Elsa Maria Giöbel-Oyler (1882–1979) was a Swedish painter.

==Biography==
Giöbel-Oyler was born in the small hamlet of Hällefors, Sweden to father, Adrian Giöbel and mother, Maria Matilda Carolina Giöbel. She had three sisters, Anna Maria Björk, Louise Maria Hayward and Gerda Maria Lummis; and two brothers, Karl Fredrik Giöbel and Christian Gunnar Giöbel. Her aunt, Selma Giöbel, was a well-known textile artist. In 1911, she married the writer Philip Oyler and in 1913 they had a daughter, Soldanella Oyler, who became an illustrator.

==Work==
She is known for her still life, figurative and landscape paintings.

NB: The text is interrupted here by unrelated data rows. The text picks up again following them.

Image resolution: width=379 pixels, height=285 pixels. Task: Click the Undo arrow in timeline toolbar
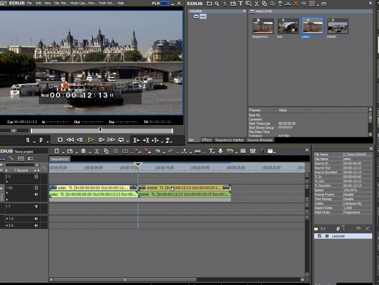[x=157, y=152]
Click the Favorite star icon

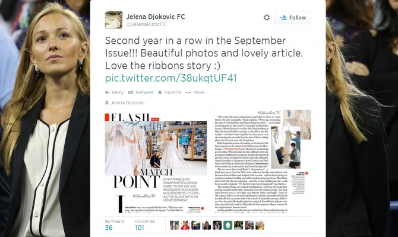pyautogui.click(x=160, y=92)
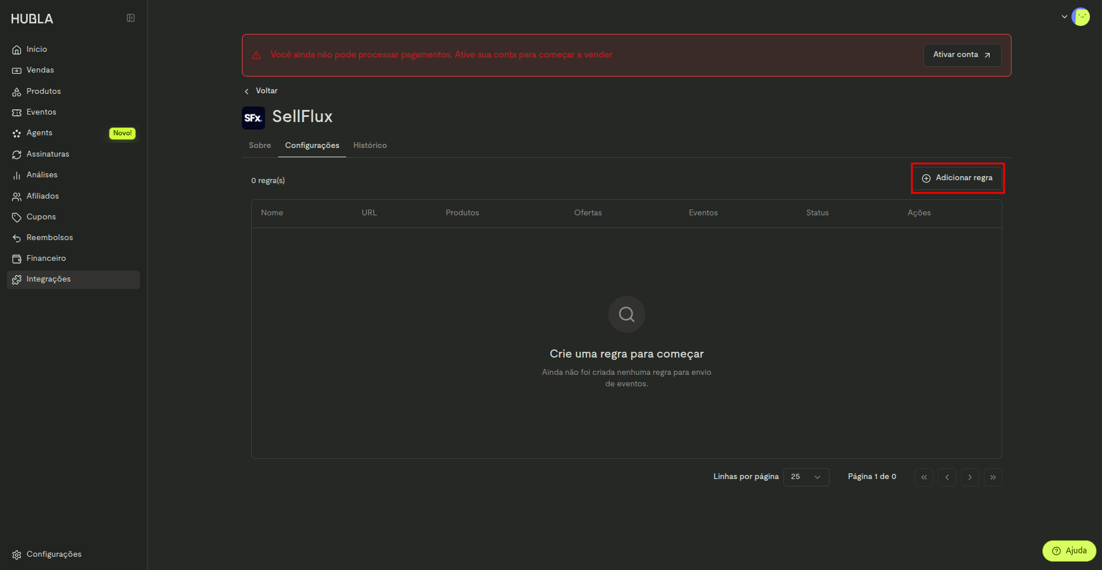Switch to the Sobre tab
Viewport: 1102px width, 570px height.
(260, 146)
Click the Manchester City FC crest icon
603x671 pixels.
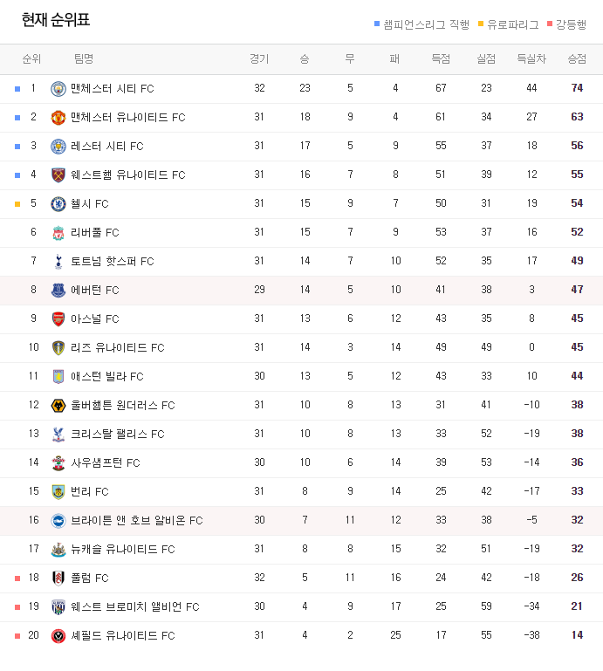point(58,89)
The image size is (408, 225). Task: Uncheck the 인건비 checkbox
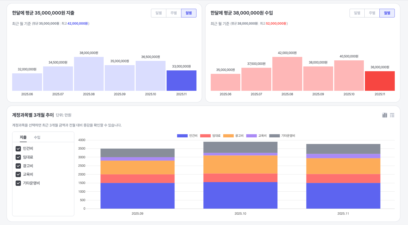click(18, 149)
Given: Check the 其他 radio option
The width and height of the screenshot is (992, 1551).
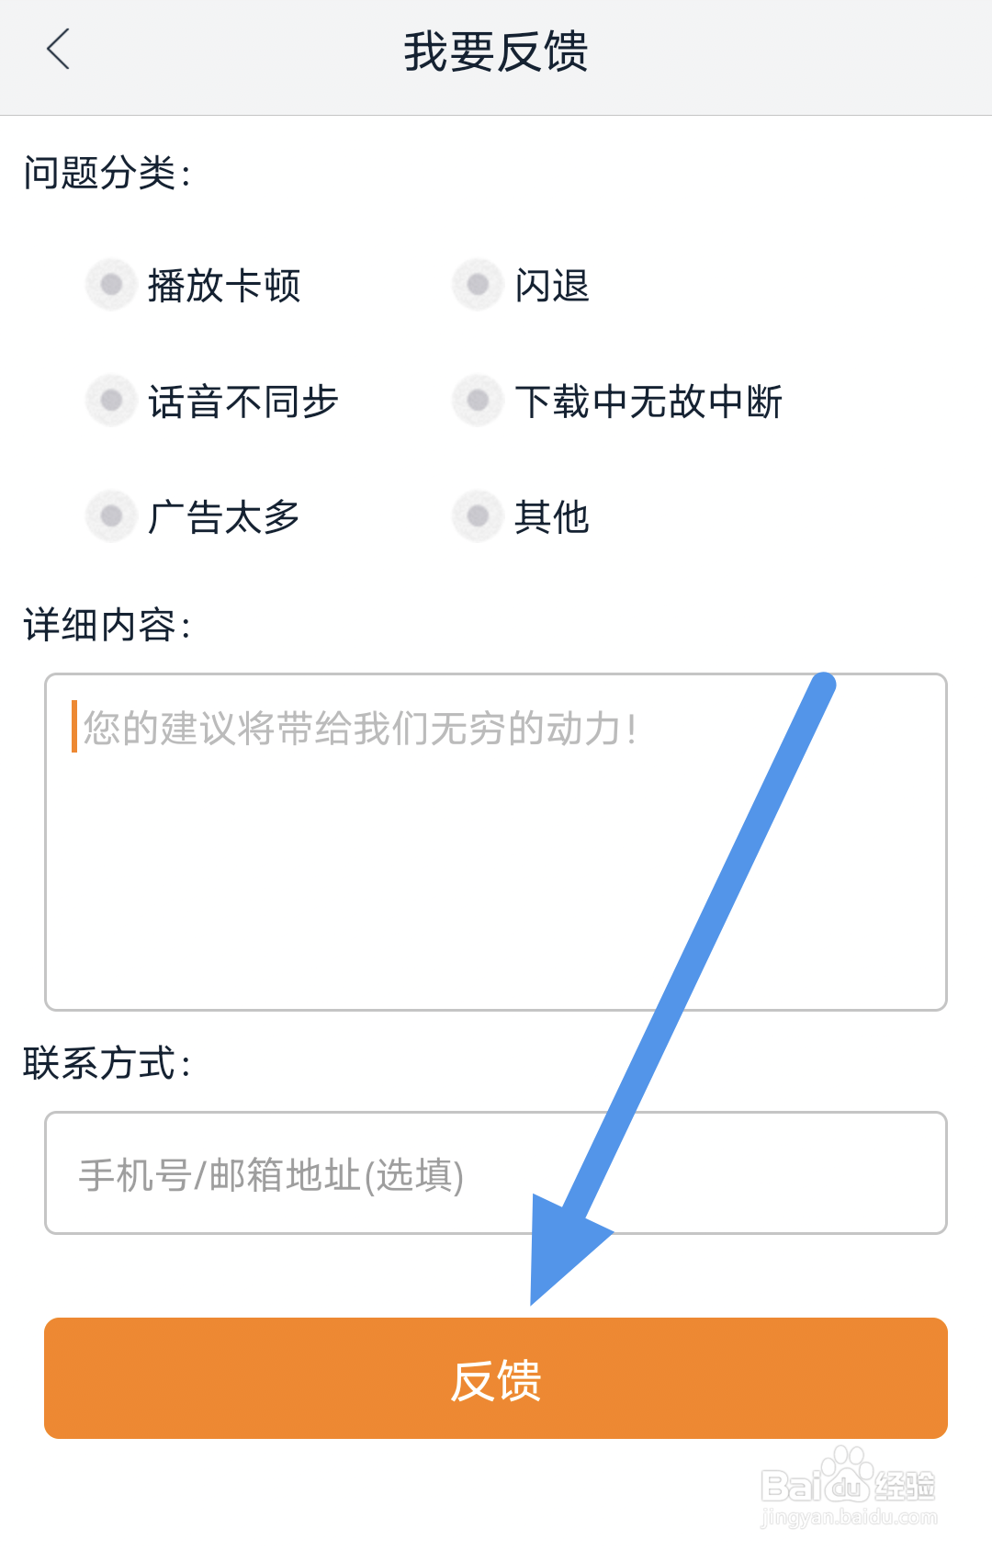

In 1928 and 1929, her work was shown at the Southampton Art Society, England. Also in 1929 she had an exhibition at the Royal Academy in London. In 1937 her work was exhibited at the Renaissance Art Galleries, London. In 1952 she was given a retrospective exhibition at the Örebro Museum.

==Collections==
Giöbel-Oyler is represented in the permanent collection of Nationalmuseum in Stockholm.

==Death==
Giöbel-Oyler died in 1979 in the small town of Nora in the county of Örebro, in Sweden.